Huron Legal’s Eugenia Brumm and Tom Corey facilitated an educational session on “Managing Global Information Risks and Compliance.” The entertaining session was illustrated by a case study based on a fictional global company that manufactures and sells merchandise to fans of a performer whose songs make the whole world sing. The company decided to use its existing U.S. Records Retention Schedule and Policy as the standard policy applicable to all company locations, including those in other countries.
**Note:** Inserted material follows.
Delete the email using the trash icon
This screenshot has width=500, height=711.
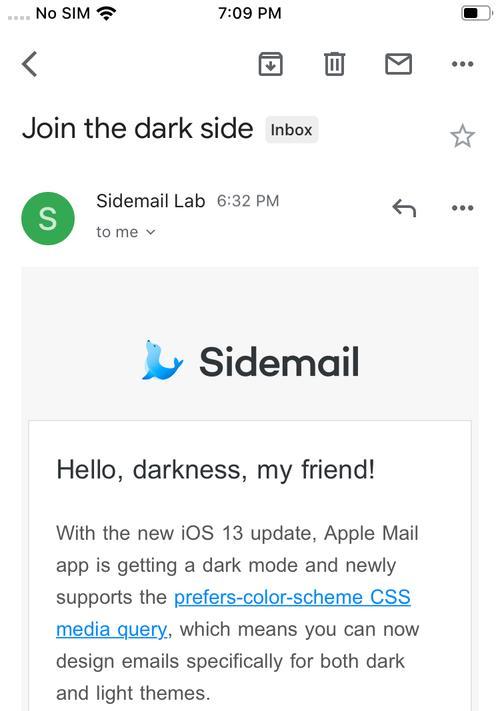pos(335,64)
The case study examined these common problems that can arise if a company takes a U.S.-centric approach to records retention:

  1. Use of U.S.-based terminology. Many U.S. retention forms reference specific documents such as I-9 forms, ERISA forms, OSHA forms, Workers Compensation records, and others. All of these refer to specific U.S.-based forms or records categories. A more global approach would be to use general descriptors (for example, “employee citizenship or immigration documents”), identifying specific form names as examples only.
  2. Different legal retention times. Some countries require that certain types of records be kept much longer than is required in the U.S. Others require that they be kept for much shorter periods because of privacy requirements or other reasons. Particular attention should be paid to the differences in data privacy laws, particularly between the U.S. and the E.U.  European rules apply to businesses located outside the E.U. if they process the personal data of E.U. residents or offer E.U. residents goods and services. It is therefore important to ensure that the retention schedule considers minimum and maximum retention times, by delineating specific exceptions to the general retention rule or by other means.
  3. Different format or location requirements. Some countries require that certain types of records, such as personnel files, be kept in “hard” form rather than electronic. Sometimes they require that the employee or others maintain possession of the original record. Again, a solution may be to set out specific exceptions for records located in countries with more rigid requirements.
  4. Categories of records not applicable to all jurisdictions. Some categories of records may not apply to all offices, and there may be risks involved in including them in a blanket retention schedule. For example, medical records documenting onsite drug and alcohol testing might exist in a manufacturing facility but not in a sales office, and such testing might not be permitted in some countries. Clarification of the retention schedule language, such as specifying “where permitted” or specifically excepting some jurisdictions, may be warranted.

Given the differences in retention requirements around the world, some may think it’s a miracle if an organization can develop a global retention schedule. Even now, however, it can be done with research of the requirements, consideration of the common issues listed above, and careful crafting of the retention schedule’s language.